◆ Exercise directions: Extract exactly and only the lines from the one containing "You are a computer-use" through the end of the entries below. Pictures should not appear in the copy.

(Stored dataset items)
[Start of Attachment]

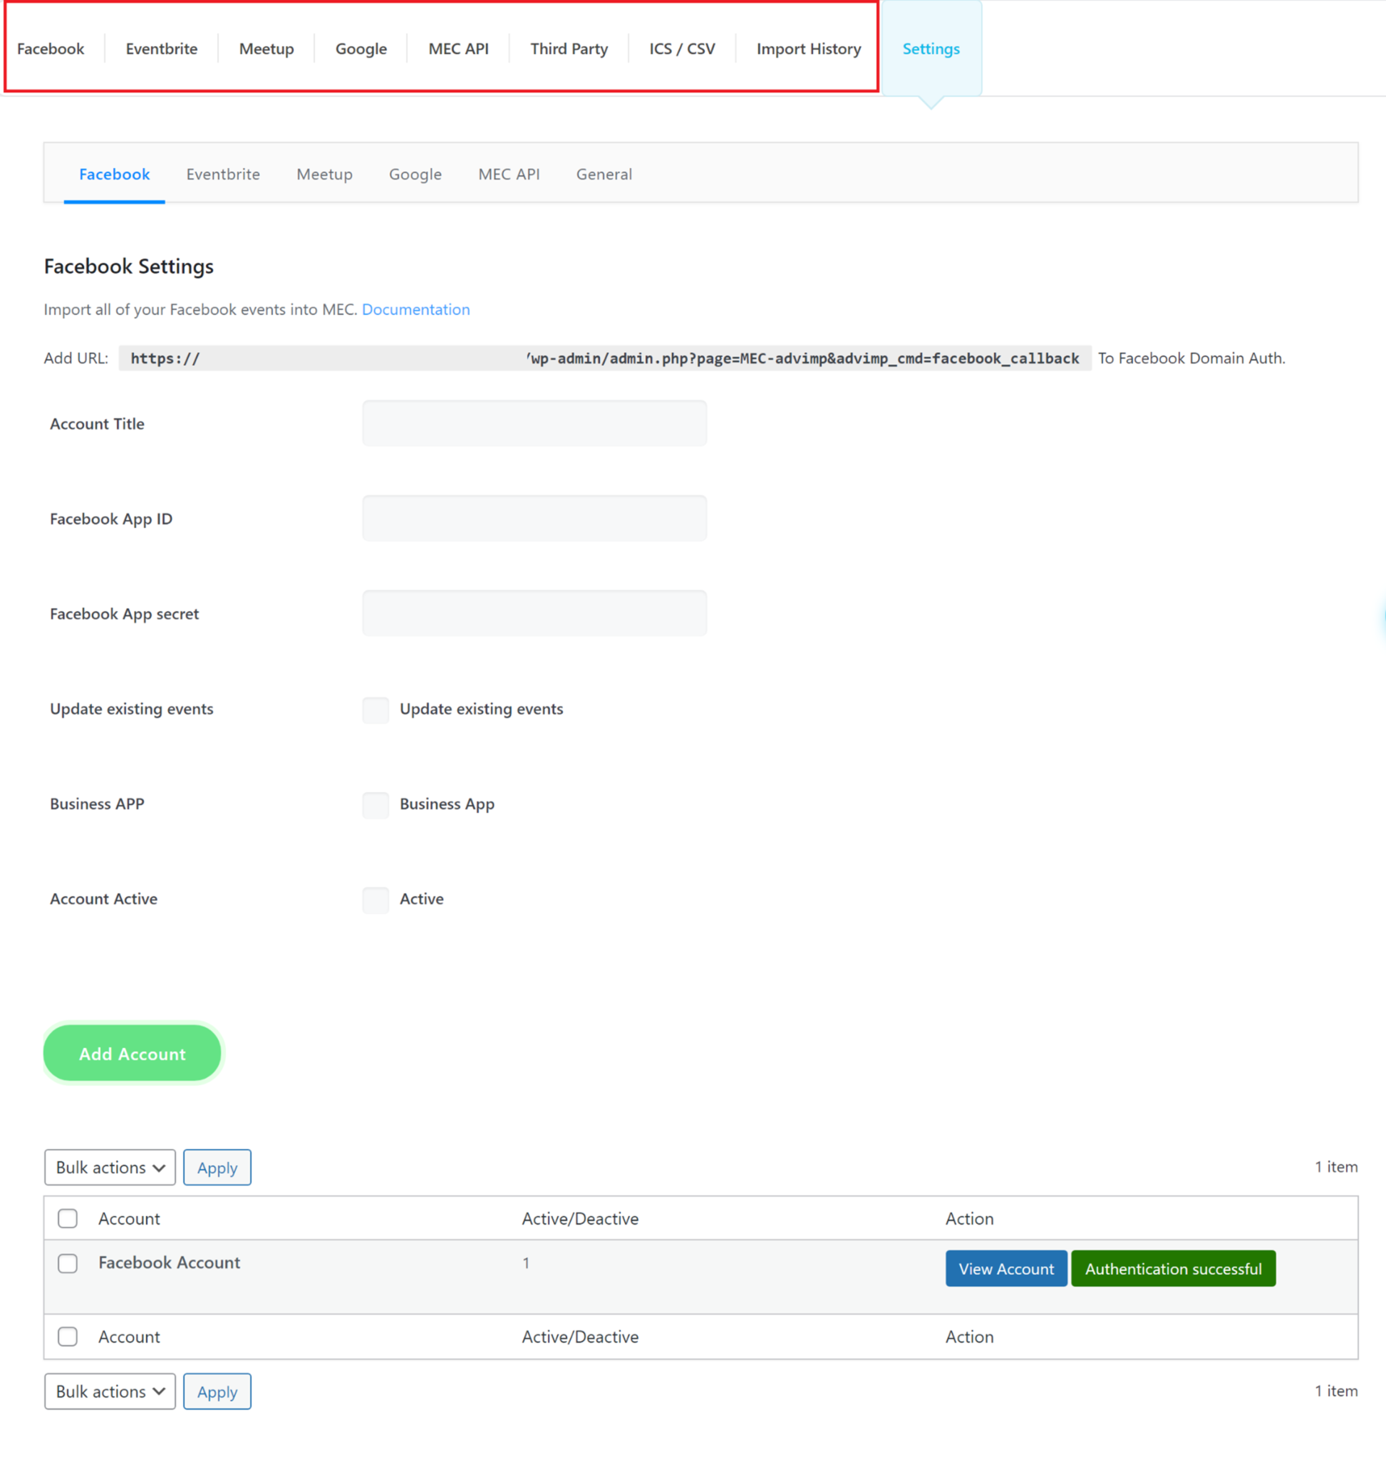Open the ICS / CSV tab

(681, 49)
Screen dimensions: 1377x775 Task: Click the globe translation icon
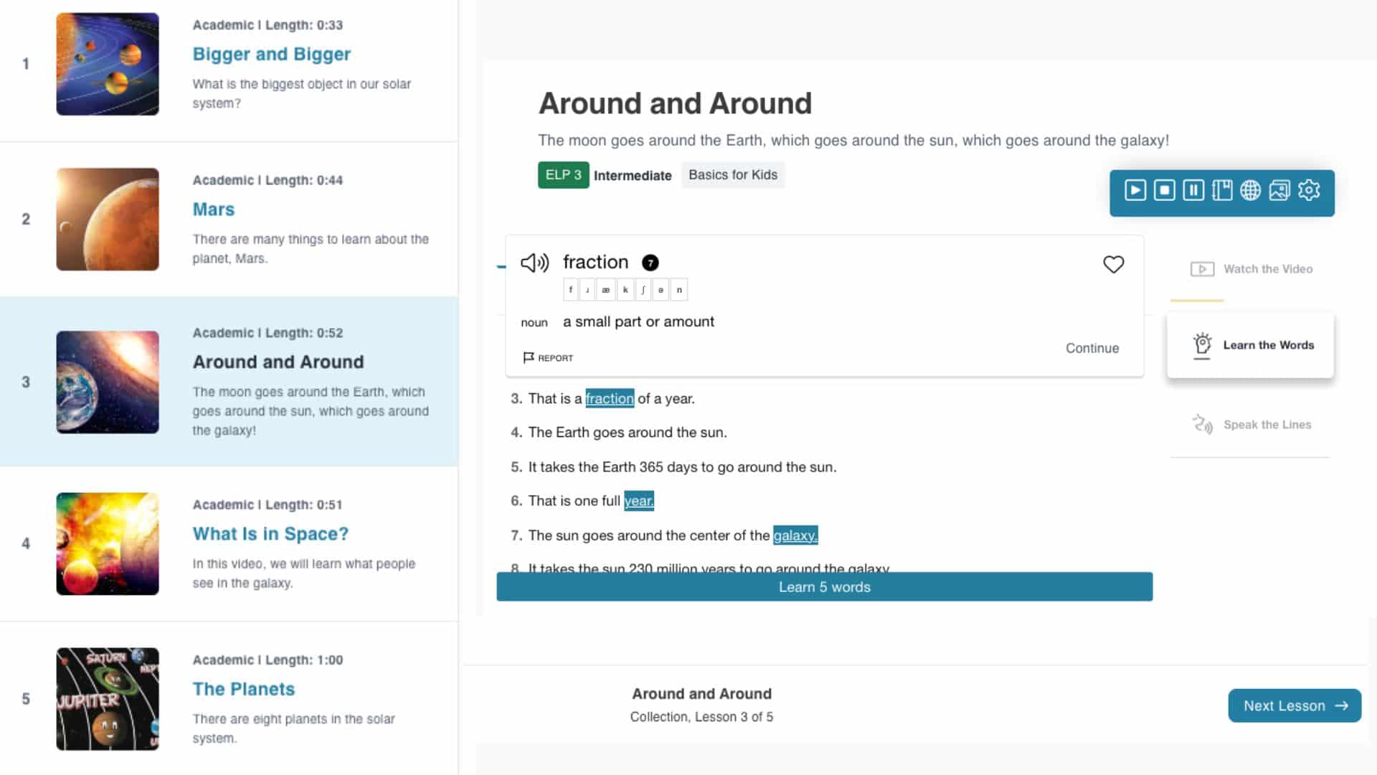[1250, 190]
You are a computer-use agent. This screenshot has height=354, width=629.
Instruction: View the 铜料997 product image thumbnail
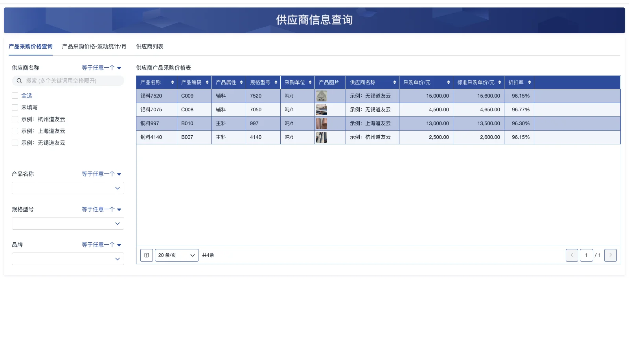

[End of Attachment]

◆ Result:
You are a computer-use agent. This screenshot has height=354, width=629.
Instruction: View the 铜料997 product image thumbnail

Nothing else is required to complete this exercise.